Our contributions can be summarized as follows:
We design a CSWin-Transformer-based OCT image segmentation network for glaucoma retinal layers. After carefully analyzing the cross-attention mechanism of the CSWin Transformer, it is found that its self-attention in the horizontal and vertical directions matches the features of the retinal layer. Therefore, we developed the neural network and applied it to the segmentation task of glaucomatous retinal layers, which provides a new reference direction for using an attention mechanism for retinal layer segmentation.
We present a Dice loss function based on edge regions. In retinal layer segmentation tasks, features are often condensed in edge regions. Based on the Dice loss function, we developed a loss function that only calculates the overlapping loss of the edge region, which can guide the depth learning model to learn more edge features to improve the accuracy of edge segmentation.
5. Discussion
Retinal layer segmentation for glaucoma is challenging due to the high resolution of the images involved and the high requirement for retinal layer edge segmentation. We designed CTS-Net based on the analysis of the cross-attention mechanism of the CSWin Transformer and the hierarchical characteristics of OCT retinal layer images. The proposed method is superior to the comparison model in MAD and RMSE metrics and inferior to the comparison model in Std, which shows that the test results of the model are relatively stable. Although the results of the BADL+DL loss function are similar to those of the Dice loss function (
Table 4), when BADL is added, the MAD and RMSE metrics of the test results of the RelayNet, Swin-Net, and CTS-Net models are reduced, which indicates that BADL can guide the model to improve the performance of edge segmentation. It also shows that BADL can be used as a general loss function for image segmentation.
Our work also has some limitations. The proposed method must pre-process the rectangular image into a square before it can be used. However, Refs. [
19,
35,
36] can directly input the rectangular image into the neural network. This problem can be solved by fine-tuning the CSWin Transformer structure to make it available for rectangular images. Our method is limited to 2D images and cannot process 3D data with rich information, which may be our future research work.

* [WORK ITEM A]: In the passage on retinal layer segmentation, what must the proposed method do to a rectangular image before the image can be used?
* [WORK ITEM B]:
For each statement, say whether the passage on retinal layer segmentation agrees with it. Give yes or no and quote the deciding words.
(i) The proposed method can process 3D data.
(ii) The edge-based loss function calculates only the overlapping loss of the edge region.
(iii) Adding BADL reduced the MAD and RMSE metrics for the RelayNet, Swin-Net, and CTS-Net models.
Answer using only the passage on retinal layer segmentation.

* [EXTRACTED MATERIAL]:
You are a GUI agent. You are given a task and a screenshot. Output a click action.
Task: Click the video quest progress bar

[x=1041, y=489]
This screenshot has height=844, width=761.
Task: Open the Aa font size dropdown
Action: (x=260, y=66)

* [SOLUTION A]: It must pre-process the rectangular image into a square.

* [SOLUTION B]:
(i) No: "Our method is limited to 2D images and cannot process 3D data with rich information"
(ii) Yes: "a loss function that only calculates the overlapping loss of the edge region"
(iii) Yes: "when BADL is added, the MAD and RMSE metrics of the test results of the RelayNet, Swin-Net, and CTS-Net models are reduced"